Dupuytren's Contracture Cosegregation with Limb-Girdle Muscle Dystrophy

1Latvian Biomedical Research and Study Centre, Ratsupites Street 1, Riga 1067, Latvia
2Children Clinical University Hospital, Medical Genetics Clinic, Riga 1004, Latvia
3Pauls Stradins Clinical University Hospital, Riga 1002, Latvia
4Children Clinical University Hospital, Neurology Clinic, Riga 1004, Latvia

Received 28 May 2013; Accepted 18 July 2013

Academic Editors: D. B. Fee, F. C. Henderson, and J. C. Kattah

Copyright © 2013 Baiba Lace et al. This is an open access article distributed under the Creative Commons Attribution License, which permits unrestricted use, distribution, and reproduction in any medium, provided the original work is properly cited.

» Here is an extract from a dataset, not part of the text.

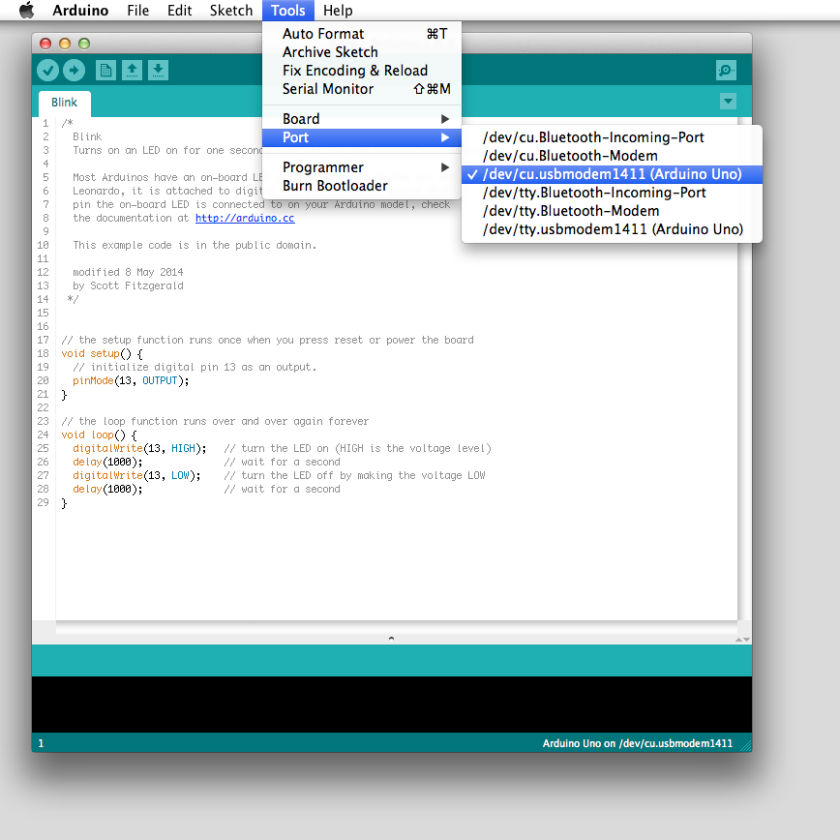The image size is (840, 840).
Task: Open a sketch using the toolbar icon
Action: pyautogui.click(x=131, y=70)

Limb-girdle muscular dystrophies (LGMDs) is a heterogeneous group of muscular dystrophies that mostly affect the pelvic and shoulder girdle muscle groups. We report here a case of neuromuscular disease associated with Dupuytren's contracture, which has never been described before as cosegregating with an autosomal dominant type of inheritance. Dupuytren's contracture is a common disease, especially in Northern Europe. Comorbid conditions associated with Dupuytren's contracture are repetitive trauma to the hands, diabetes, and seizures, but it has never before been associated with neuromuscular disease. We hypothesize that patients may harbor mutations in genes with functions related to neuromuscular disease and Dupuytren's contracture development.